F/O. Geoffrey Austin Turner

Royal Air Force Volunteer Reserve 76 Squadron

from:Glasgow

(d.10th Aug 1943)

Bomber-Crew by Flying Officer Geoffrey Austin Turner

If existence such as this be life

Then, surely death be release,

And dawning after long night

Rather than cessation of all feeling, end of existence.

For alive in life, I am Death.

Bringing death to all, young and old.

Innocent and guilty, the weak and the strong;

Sowing the seed of destruction broadcast over the world.

How long then till one reaps the crop one has sown?

How long till the bringer of death meets his Master?

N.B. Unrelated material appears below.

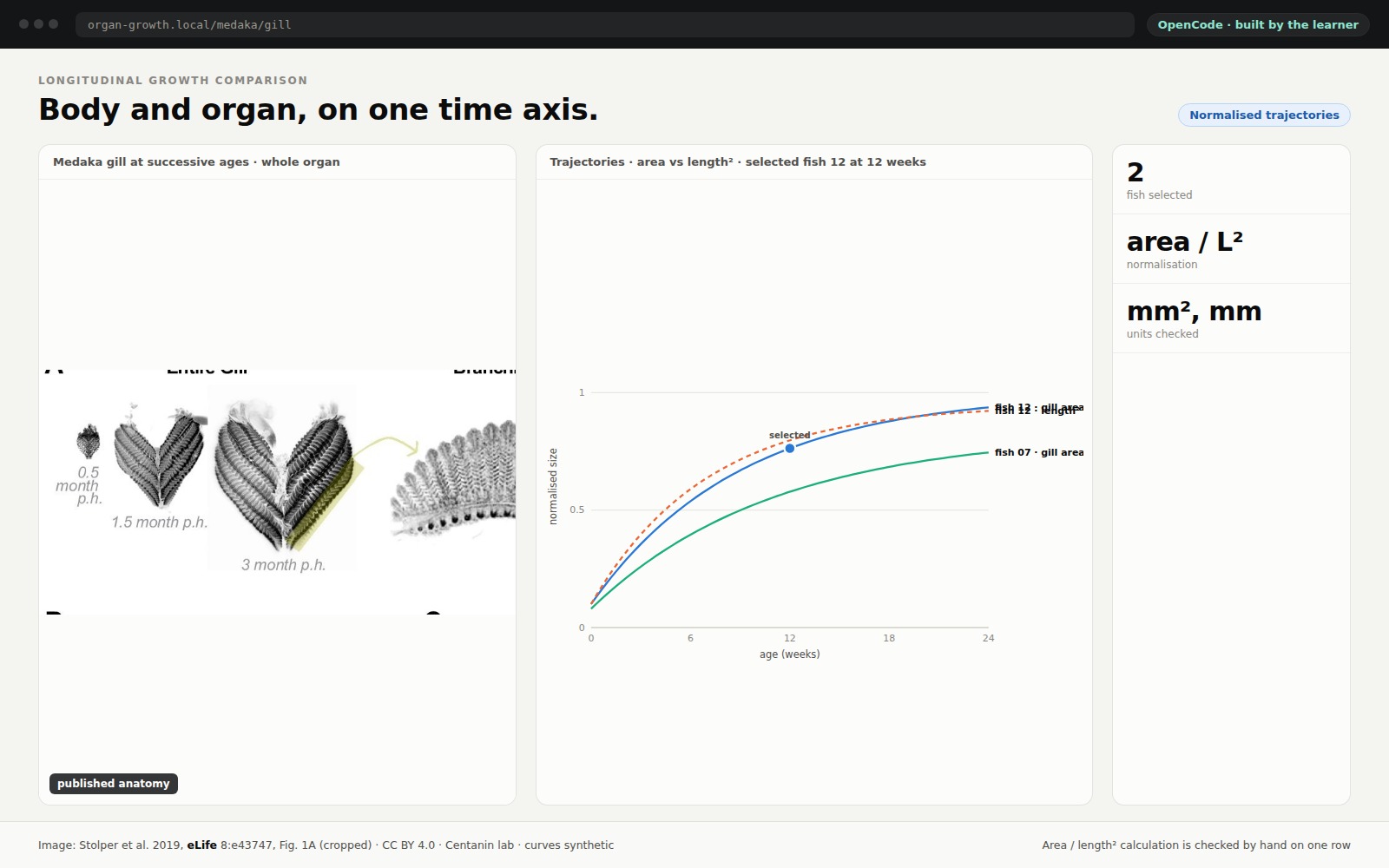Viewport: 1389px width, 868px height.
Task: Click the mm², mm units checked card
Action: (1231, 319)
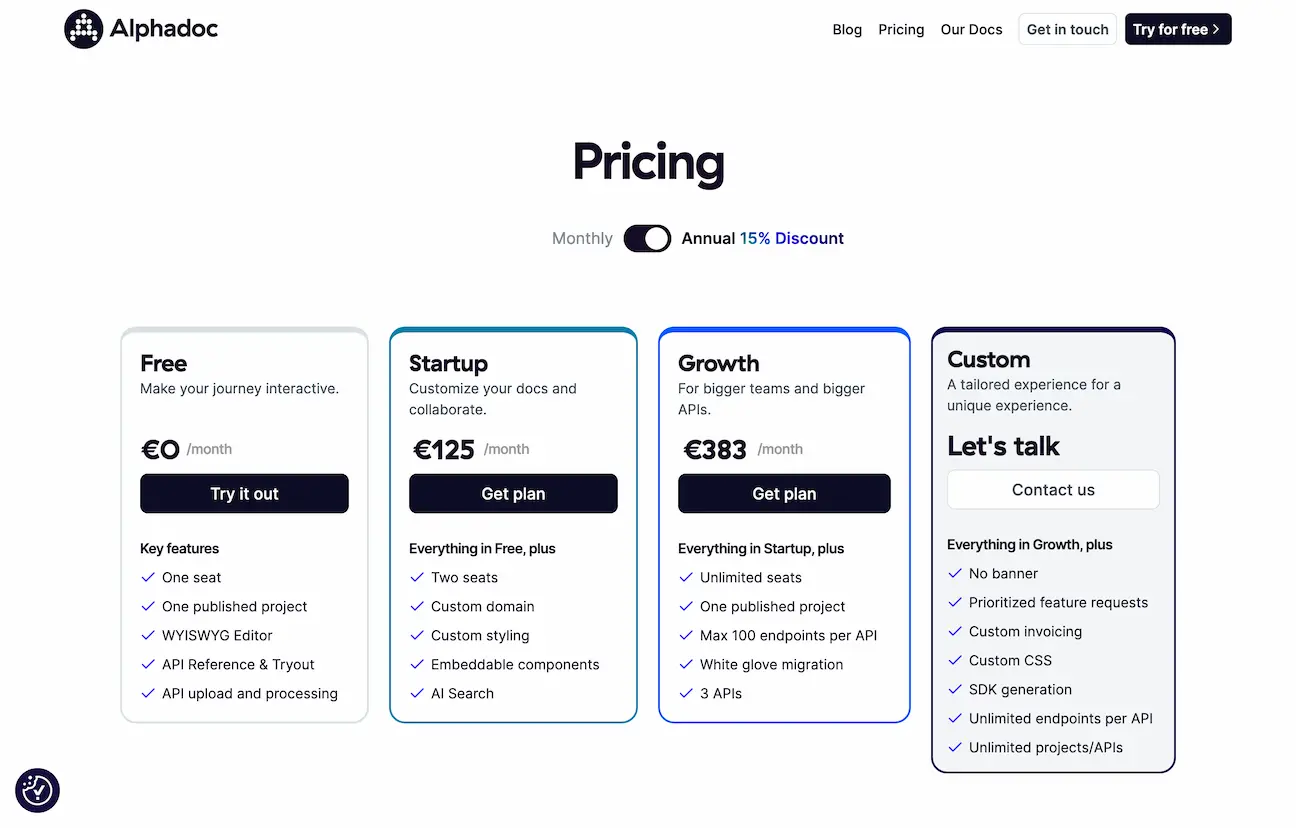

"He who lives by the sword, shall die by the sword..."

But what of he who lives by death by fire and steel?

By death-by-night, coming like the future thief of petty valuables?

"For the sword also means cleanness and death....."

But what of death by fire and flame and steel?

Of death by the rending and tearing of explosions?

By the destruction of homes?

By indiscriminate massacre.....?

Yea, what of he who comes by night?

Like the plague, furtively? stealthily?

Sometime, surely, in a dark slung story

I will feel the buffet

And hear the beat

Of the sable wing of the Angel of Death;

Death's worthy messenger.

Then shall relief flood my apprehensive heart

As long-feared, long-awaited Death comes nigh.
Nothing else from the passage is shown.